Brunetti paused outside Signorina Elettra’s office and peered inside, relieved to see an abundance of flowers on the windowsill. A step further confirmed his hope that more of them stood on her desk: yellow roses, at least two dozen of them. How he had prayed in the last months that she be returned to her shameless depredation of the city’s finances by claiming these exploding bouquets as ordinary office expenses. Every bud, every blossom was rich with the odour of the misappropriation of public funds; Brunetti breathed in deeply and sighed in relief.
She sat, as he had hoped, behind her desk, and he was happy to see she was wearing a green cashmere sweater; he was even happier to see that she was reading a magazine. ‘What is it today, Signorina?’ he asked, ‘Famiglia Cristiana?’
She looked up but she did not smile. ‘No, sir, I always give that to my aunt.’
‘Is she religious?’ Brunetti inquired.
‘No, sir.
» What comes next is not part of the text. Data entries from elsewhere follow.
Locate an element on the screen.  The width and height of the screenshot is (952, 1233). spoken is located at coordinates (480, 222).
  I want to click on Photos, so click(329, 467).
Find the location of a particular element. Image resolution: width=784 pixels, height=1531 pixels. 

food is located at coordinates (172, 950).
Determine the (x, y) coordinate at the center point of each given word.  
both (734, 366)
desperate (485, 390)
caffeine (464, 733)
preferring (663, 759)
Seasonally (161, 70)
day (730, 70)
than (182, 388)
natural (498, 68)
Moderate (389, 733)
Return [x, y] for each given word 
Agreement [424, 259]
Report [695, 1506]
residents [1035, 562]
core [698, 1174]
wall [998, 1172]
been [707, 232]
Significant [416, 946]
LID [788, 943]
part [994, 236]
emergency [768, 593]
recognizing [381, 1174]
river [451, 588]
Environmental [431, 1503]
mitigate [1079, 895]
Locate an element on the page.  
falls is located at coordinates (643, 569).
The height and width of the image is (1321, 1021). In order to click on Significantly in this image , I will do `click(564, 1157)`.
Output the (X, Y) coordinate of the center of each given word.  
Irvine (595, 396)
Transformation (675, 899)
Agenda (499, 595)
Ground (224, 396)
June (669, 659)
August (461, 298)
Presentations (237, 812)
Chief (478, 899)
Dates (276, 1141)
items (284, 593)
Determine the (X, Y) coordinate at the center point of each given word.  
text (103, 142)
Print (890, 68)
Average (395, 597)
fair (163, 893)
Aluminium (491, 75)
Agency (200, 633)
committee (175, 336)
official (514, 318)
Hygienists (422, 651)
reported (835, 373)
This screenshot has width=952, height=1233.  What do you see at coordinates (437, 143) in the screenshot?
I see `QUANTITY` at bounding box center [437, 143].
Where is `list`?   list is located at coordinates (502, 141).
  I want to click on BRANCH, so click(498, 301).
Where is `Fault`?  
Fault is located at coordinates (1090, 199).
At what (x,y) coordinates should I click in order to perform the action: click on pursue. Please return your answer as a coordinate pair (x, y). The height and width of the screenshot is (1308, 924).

She has a parakeet.’ She shut the magazine, preventing him from seeing what it was. He hoped it was Vogue.
‘Has Vianello told you?’ he asked.
‘Poor girl. How old was she?’
‘I’m not sure, no more than twenty.’
Neither commented on the awful waste.
‘He said she was one of your wife’s students.’
Brunetti nodded. ‘I’ve just been to see an old woman who knew her.’
‘Do you have any idea of what happened?’
‘It could have been a robbery.’ When he saw her reaction, he added, ‘Or it could have been something else entirely.’
‘Such as?’
‘Boyfriend. Drugs.’
‘Vianello said you had spoken to her,’ Signorina Elettra said. ‘Does either of those seem p
ossible?’
‘My first impulse is to say no, but I don’t understand the world any more. Anything is possible. Of anyone.’
‘Do you really believe that, sir?’ she asked, and her tone suggested that her question held greater significance than his remark, which he had made without thinking.
‘No,’ he said after some thought. ‘I suppose I don’t believe it. In the end, there are some people it makes sense to trust.’